RAG (Retrieval-Augmented Generation)

A technique that improves AI model output by retrieving relevant information from external sources and including it in the model’s context before generating a response.

RAG solves a fundamental limitation of large language models: they only know what they were trained on. Ask a model about your company’s return policy, last quarter’s campaign results, or your product specifications, and it either guesses or admits it does not know.

RAG fixes this by adding a retrieval step before generation. When a user asks a question, the system first searches a knowledge base (documents, databases, wikis, product catalogs) for relevant information, then passes that information to the model along with the question. The model generates its response using the retrieved context rather than relying on training data alone.

Why RAG matters for marketing

Marketing teams sit on large volumes of institutional knowledge: brand guidelines, product documentation, campaign performance data, competitive analysis, customer research. RAG makes that knowledge accessible through conversational AI without requiring the model to be retrained every time a document changes.

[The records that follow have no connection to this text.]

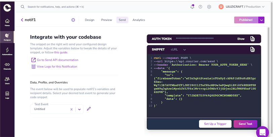Open Automations in the sidebar
Screen dimensions: 273x137
(7, 51)
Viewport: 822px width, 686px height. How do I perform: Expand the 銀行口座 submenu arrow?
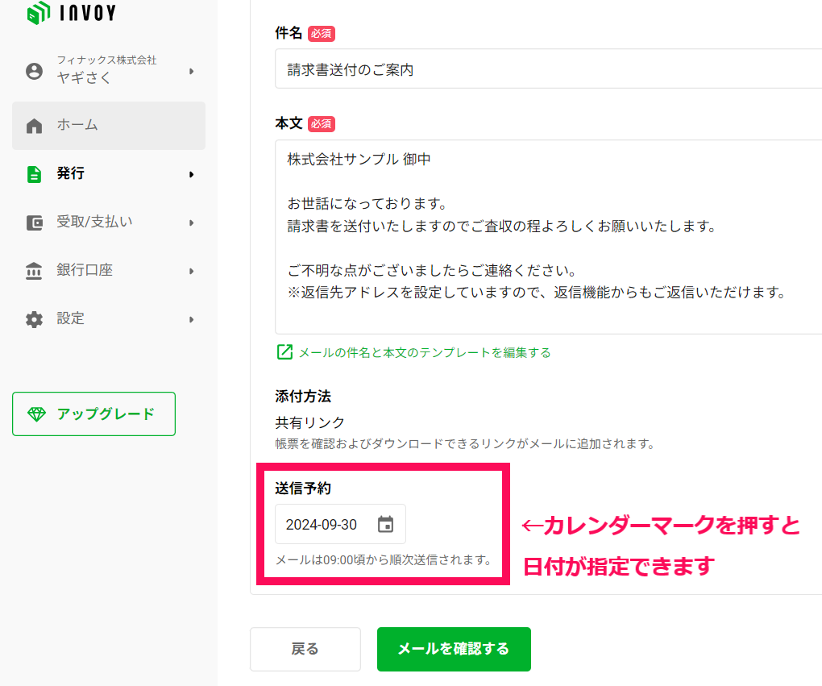191,271
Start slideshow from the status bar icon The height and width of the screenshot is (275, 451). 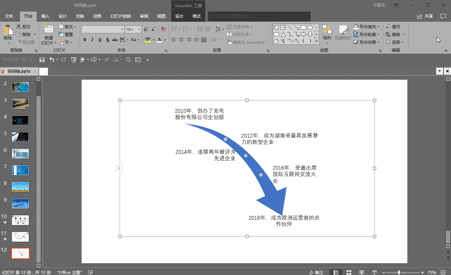374,272
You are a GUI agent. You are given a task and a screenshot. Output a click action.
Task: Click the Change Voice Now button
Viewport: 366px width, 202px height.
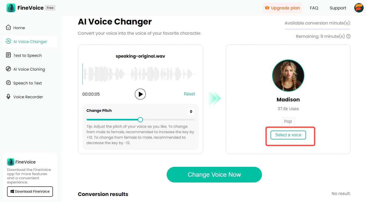pyautogui.click(x=214, y=175)
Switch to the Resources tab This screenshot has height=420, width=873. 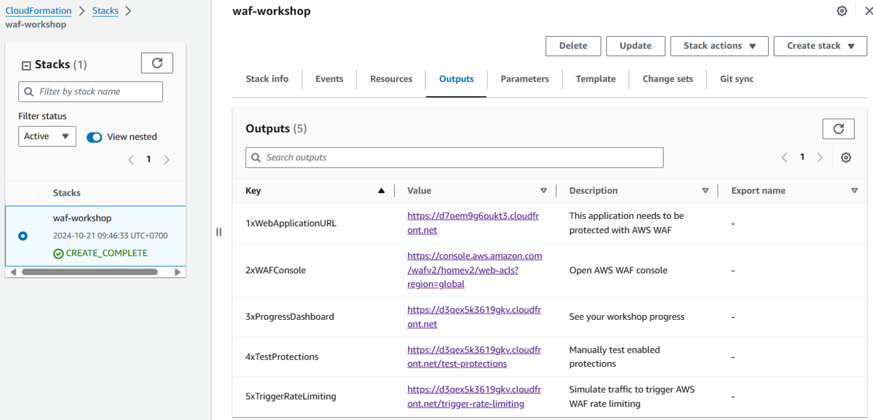(x=391, y=79)
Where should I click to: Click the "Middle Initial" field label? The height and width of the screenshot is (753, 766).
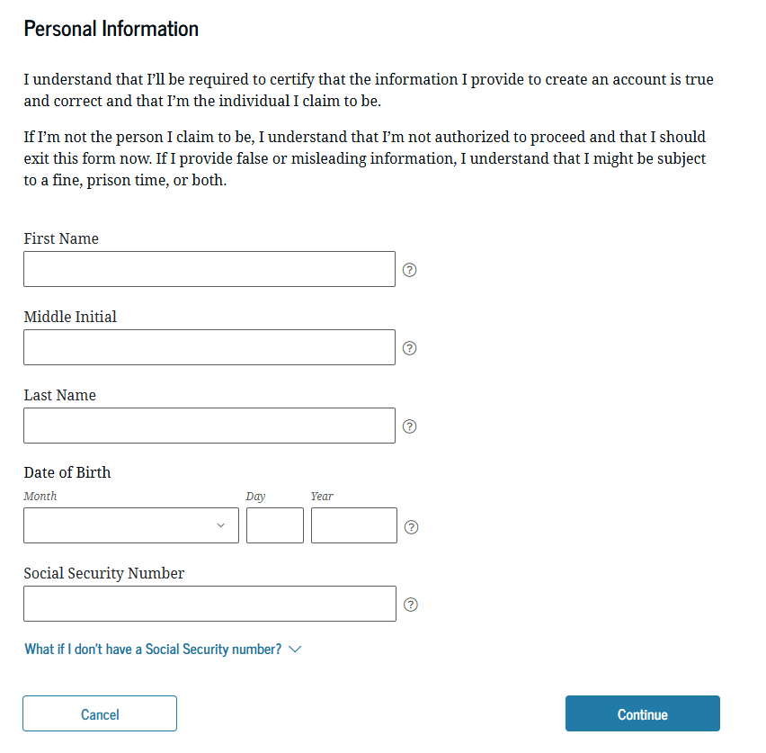tap(70, 317)
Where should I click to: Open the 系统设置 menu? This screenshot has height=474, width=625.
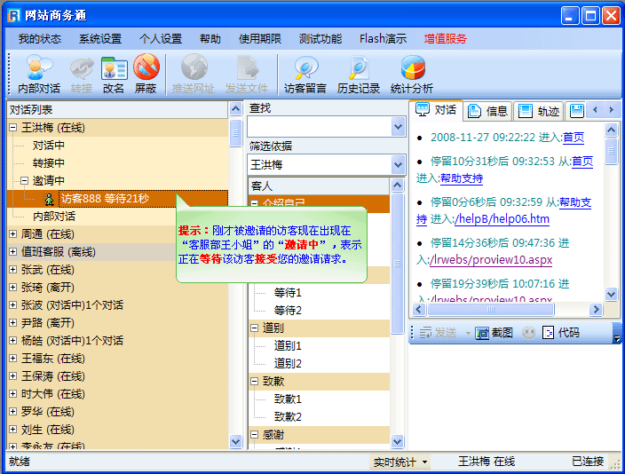pyautogui.click(x=100, y=39)
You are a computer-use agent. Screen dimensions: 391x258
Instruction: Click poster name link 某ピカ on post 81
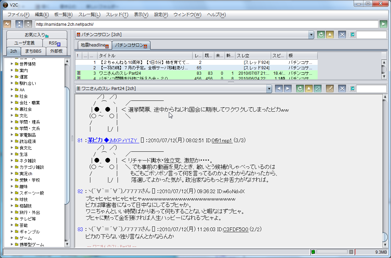pyautogui.click(x=97, y=140)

Use cases include internal knowledge assistants that answer questions about brand standards or campaign history, customer-facing chatbots grounded in actual product documentation, and content tools that reference real data instead of generating plausible-sounding fiction.

What most people get wrong

RAG quality depends entirely on retrieval quality. If the retrieval step surfaces the wrong documents or misses relevant ones, the model generates confidently wrong answers grounded in the wrong context. Investing in the retrieval pipeline (chunking strategy, embedding quality, search relevance) matters more than choosing the most powerful model.

Frequently Asked Questions

How is RAG different from fine-tuning a model?

Fine-tuning changes the model itself by training it on additional data. RAG leaves the model unchanged and supplements it with external information at query time. Fine-tuning is permanent and expensive. RAG is dynamic and can reference data that changes daily. Most enterprise use cases are better served by RAG because the information needs to stay current.

Can RAG eliminate AI hallucinations?

Reduce, not eliminate. RAG gives the model factual source material to reference, which decreases hallucination. But the model can still misinterpret retrieved documents, pull from the wrong source, or generate claims not supported by the retrieved content. RAG improves accuracy. It does not guarantee it.